For isUpper, toUpper, etc, would anyone mind if I converted all of those to be unicode compatible and move them to the unicode module?

jyapayne on 5 Jun 2016

I wouldn't remove the versions that already exist, however I would mark them as deprecated.

Varriount on 5 Jun 2016

Right, that makes sense.

jyapayne on 5 Jun 2016

@Araq, for the translate proc, can a lambda type declare that it can't have side effects?

jyapayne on 5 Jun 2016

@Varriount and @Araq, how would I go about referencing the new unicode procs inside strutils (or vice-versa) for deprecated isUpper, toUpper, etc? Is there a special way to reference deprecations from other modules?

jyapayne on 5 Jun 2016

You wouldn't reference them, except in the documentation. If I recall correctly, you can use a bare {.deprecated.} pragma

Varriount on 5 Jun 2016

For isUpper, toUpper, etc, would anyone mind if I converted all of those to be unicode compatible and move them to the unicode module?

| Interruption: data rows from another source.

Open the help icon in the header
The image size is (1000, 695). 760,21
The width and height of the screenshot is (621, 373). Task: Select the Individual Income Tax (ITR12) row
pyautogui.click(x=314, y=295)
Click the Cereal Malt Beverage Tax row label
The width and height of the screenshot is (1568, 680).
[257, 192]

I would. I use strutils.toUpper etc because I know what I'm doing and I like the improved speed and code size. But that's just another fight I will lose and something "Araq's lib" will offer.

Araq on 5 Jun 2016

@Araq, if I simply deprecate them, you'd still be able to use them, right? I'm a bit confused because this comment directly contradicts your earlier comment about making things Unicode compatible. I simply want to contribute something that will be of use to the community.

jyapayne on 5 Jun 2016

There are very solid use cases for each version of toUpper and similar functions. Working correctly with unicode is much slower, and may not be what you want either. D solution for that, for example, is to have a toUpper in the unicode module, and another toUpper in the ascii module.

Also, for string formatting, there is strfmt that is very similar to python .format(). It was suggested many times to be included in the standard library, but I don't know the status of the discussion. It would also introduce a second or third style for formating strings, which isn't really ideal.

ReneSac on 7 Jun 2016

@jyapayne May I suggest some additional stuff for the replace functionality that I think would be useful:

replace (and maybe alias it to replaceFirst too)
replaceAll
replaceLast

Also, it would be nice to add a version of replace in the re module that accepts a callback so you can do your custom replace logic in a function (that's super useful in Scala, for example).

johnnovak on 7 Jun 2016

@ReneSac That's a good idea as well. I'm okay with having both at the same time. I would have to correct some libraries that import both unicode and strutils, but if @Araq is okay with it, it's fine with me :)

@johnnovak I'm not sure what the expectation is with Nim, but an idea from Python's replace function could be that it has a count default parameter (set to 1) that will replace count occurrences of the word in s. If set to -1, then it could replace all occurrences. That would cover both replace and replaceAll with one function. As for replaceLast, maybe replaceRight or some other name that would replace starting from the right side of the string with similar parameters as replace?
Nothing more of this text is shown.